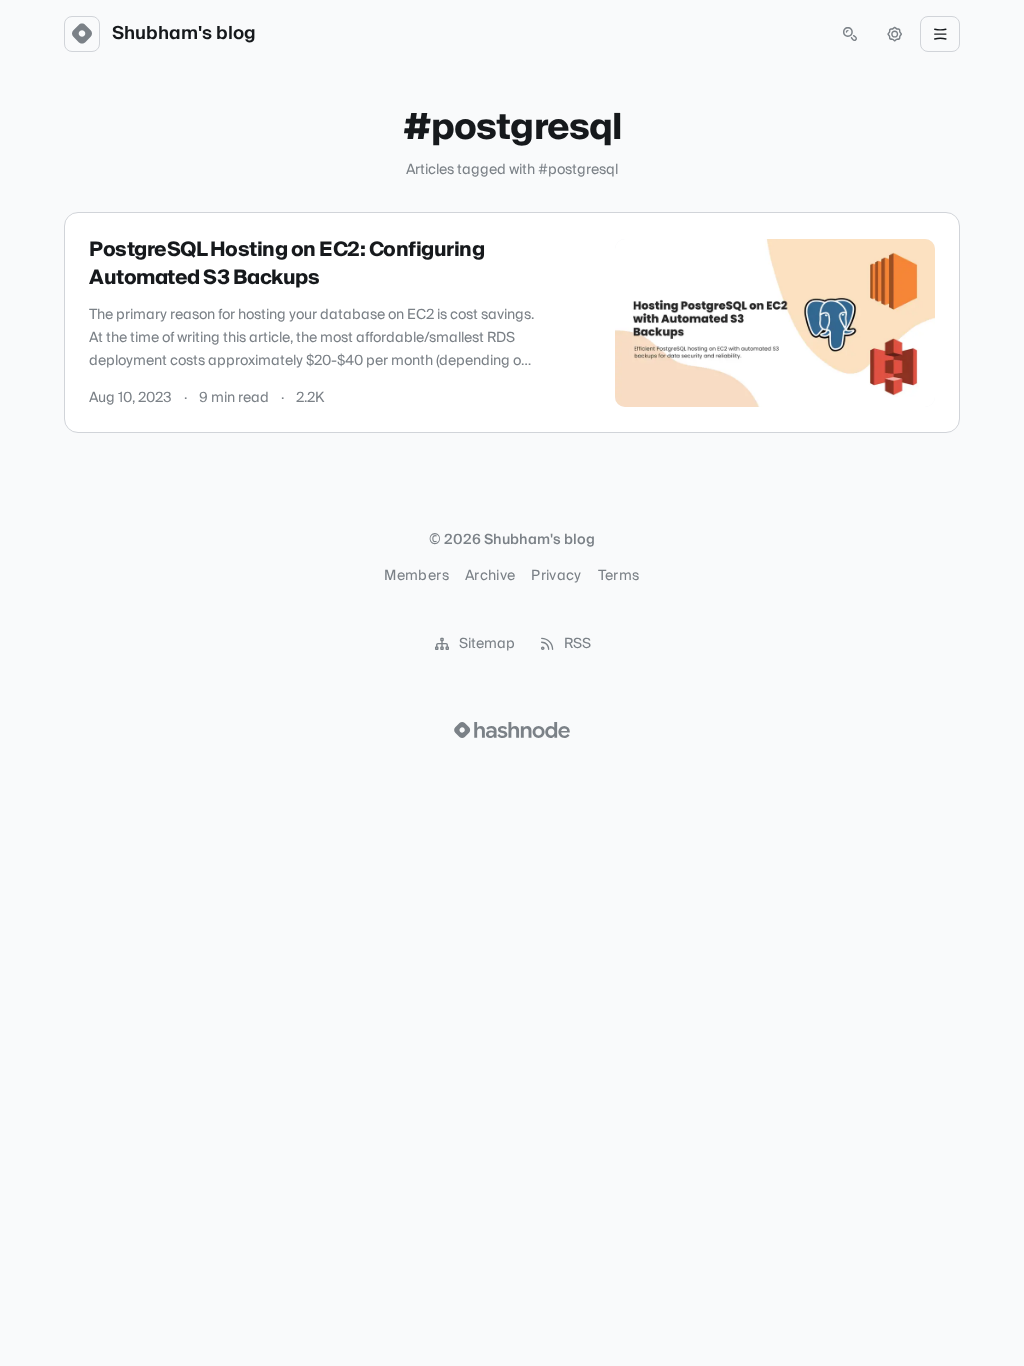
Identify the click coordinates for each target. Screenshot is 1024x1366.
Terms (619, 576)
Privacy (556, 576)
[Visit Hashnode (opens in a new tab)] (512, 730)
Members (416, 576)
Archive (490, 576)
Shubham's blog (184, 34)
++++++++++++++++++++
*Description of the task:*
Could you print all of the entries above exactly as written, minus the pictures?

*Task solution:*
Identify the click coordinates for each target. Screenshot is 1024x1366.
Terms (619, 576)
Privacy (556, 576)
[Visit Hashnode (opens in a new tab)] (512, 730)
Members (416, 576)
Archive (490, 576)
Shubham's blog (184, 34)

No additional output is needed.